- [抜粋]:
==============================
自己啓発の胡散臭さの根本は、一方的な暴力のような視点にある。
ナポレオン・ヒルでも、デール・カーネギーでも、ノーマン・V・ピールでも、あるいはそれ以外の自己啓発書の著者や取り巻きでもいいが、あなたが胡散臭さを感じるすべての物事は、画一的で退屈に押し込む暴力である。
気持ちがスッとする要素はさておき、粗暴で投資対効果が見えない知識や知見について、「怪しい」「胡散臭い」と評する以外にない。
そう評価したはいいが、さてどう扱って、行動や知識に落とし込もうか。
気持ちがスッとするなら素直に使えばいいが、スッとする整頓そのものは手垢がつき放題で、答えは出尽くしていると言っておこう。
まず、教育心理学や認知科学や発達心理学や哲学や宗教学…といった学問分野で、全てカバーできてしまうのが、そもそもの自己啓発の特徴だ。ここには暴力はない。
胡散臭いものは、上の知識を無視した、根本的に雑な理屈で「俺の常識はこうなんだからお前もこうしろ」という甘ったれの暴力を晒すからこそ、胡散臭さを放つのである。
ここまでが答えであり、扱い方の基本である。
出尽くした基本的な答えを、更に読み解こう。
「富の創りかた」を論じた起業家・技術者であるポール・グレアムを引っ張り出し、胡散臭さを照らしてみよう。
==============================
- [提供データ]:
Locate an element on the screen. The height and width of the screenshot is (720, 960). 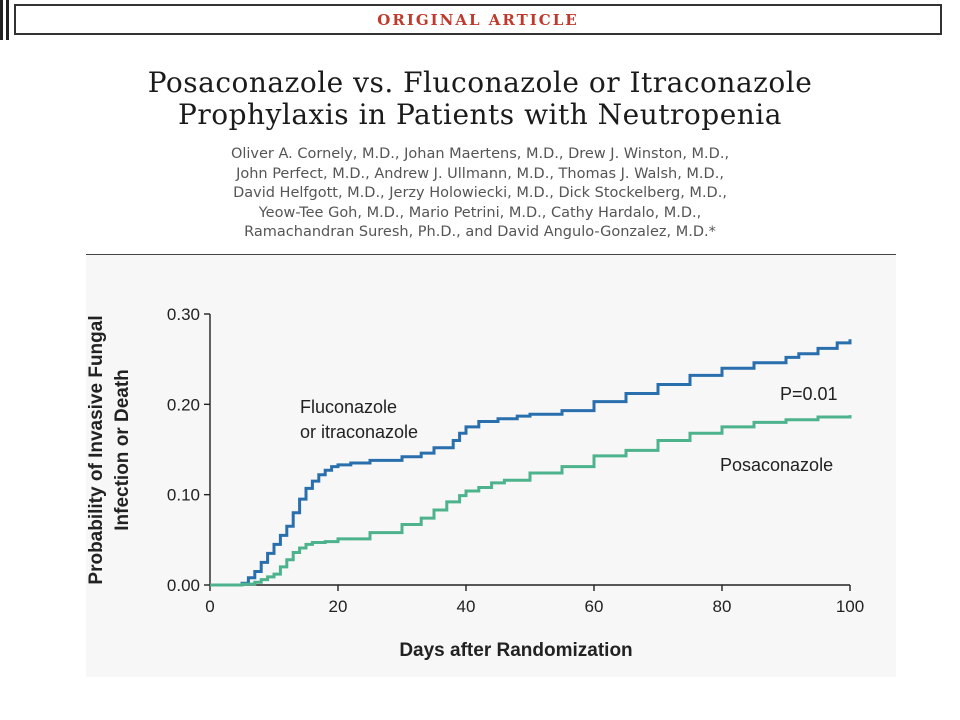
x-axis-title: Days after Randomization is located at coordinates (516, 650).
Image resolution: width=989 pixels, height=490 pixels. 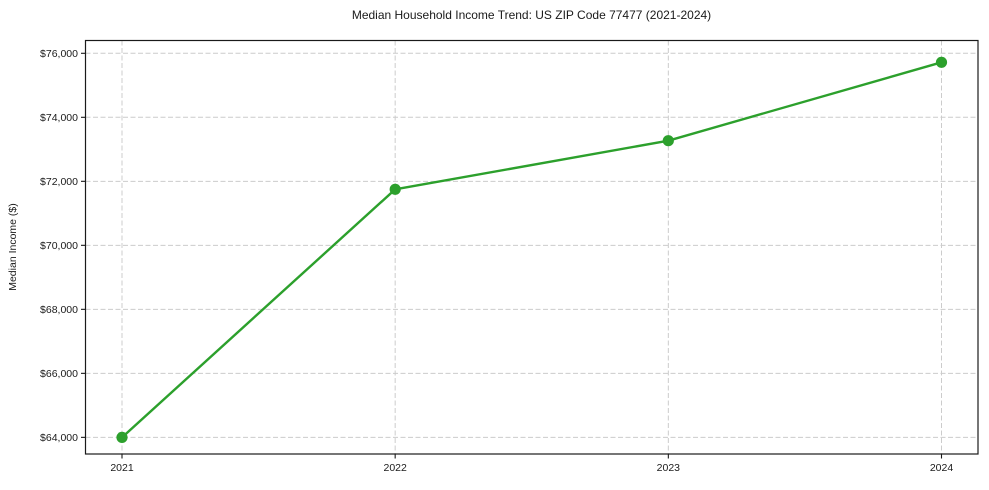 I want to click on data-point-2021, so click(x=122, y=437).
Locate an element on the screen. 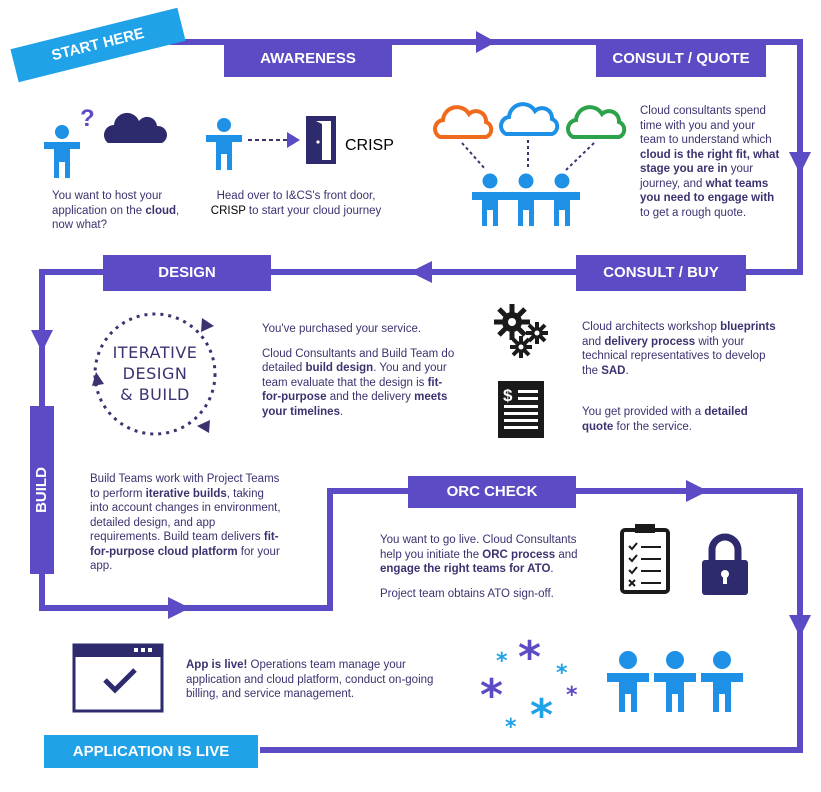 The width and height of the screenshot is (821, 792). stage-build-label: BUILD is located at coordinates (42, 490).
==============================
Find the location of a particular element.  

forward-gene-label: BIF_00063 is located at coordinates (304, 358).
==============================
- [次の課題]:
[A] 自己啓発の胡散臭さを論じた文章から、「気持ちがスッとするなら素直に」から「出尽くした基本的な答えを、更に読み解こう。」までを、両端の語句も含めて一字も変えずに繰り返しなさい。
[B] 自己啓発の胡散臭さを論じた文章について、最後の文の後に続く部分を書き進めなさい。

- [課題の解答]:
[A]
気持ちがスッとするなら素直に使えばいいが、スッとする整頓そのものは手垢がつき放題で、答えは出尽くしていると言っておこう。
まず、教育心理学や認知科学や発達心理学や哲学や宗教学…といった学問分野で、全てカバーできてしまうのが、そもそもの自己啓発の特徴だ。ここには暴力はない。
胡散臭いものは、上の知識を無視した、根本的に雑な理屈で「俺の常識はこうなんだからお前もこうしろ」という甘ったれの暴力を晒すからこそ、胡散臭さを放つのである。
ここまでが答えであり、扱い方の基本である。
出尽くした基本的な答えを、更に読み解こう。

[B]
「言語を使って、空間と時間とユーザの需要について、充足を果たし、価格を上回る価値を創る」という基礎は、今も昔も変わらない。
これは現実の時間と空間の整頓であり、暴力ではなく実力を発揮しているだけで、胡散臭さとは関係ない。
例えば、プログラミング言語を介したサービスだろうと、日常の言葉を用いたコンテンツだろうと、「ユーザーの幸福度や価値や利便性を高める」という、現実解の提供で共通している。
単に「掛け算」してチカラを発揮しているため、暴力とは真逆ということである。
また「テクノロジーや経営といった知見や一次情報を徹底して精査し、サービスから実績が出ているから信用できる」という現実的な視点は、シンプルに安心感を与える。時間をかけて系統化されていれば、なおさらだ。
いっぽうその逆で、新しすぎる技術は未成熟であるがゆえに「胡散臭い」「マネタイズしきれない」「レベルの低い」人ばっかりが群れて暴力に走ることがある。SNSでオンラインサロンを運営している人が、やたら短気で粗暴な事実を受容しよう。
成長しようがない新規事業立ち上げごっこだとか、売り出している書籍が怪しく思えるのは、常識外れを巧みに操って、暴力でごまかしていると考えれば一発で理解できる。
また、値段が高い割に投資対効果が見えない(ただし心理的充足ばかりが強調される)セミナーや情報商材や、個人的な経験とか論文のコラージュを集めた「知見のようなもの」は、悪い意味で常識を無視した「胡散臭い」である。チカラにならない粗暴なウソの知見でお金を巻き上げるのは、暴力のあり方だと言っていい。
常識を的確に疑っているのではなく「俺の常識はこうなんだから丸呑みしろ」という、悪い意味でジャイアンのような暴力的なメッセージが強く込められているし、それを信奉している人もいるのである。
個人的には、こういう胡散臭いものは嫌いではない。善悪を超えて胡散臭さを描写しきれば、それは立派な作品になるためだ。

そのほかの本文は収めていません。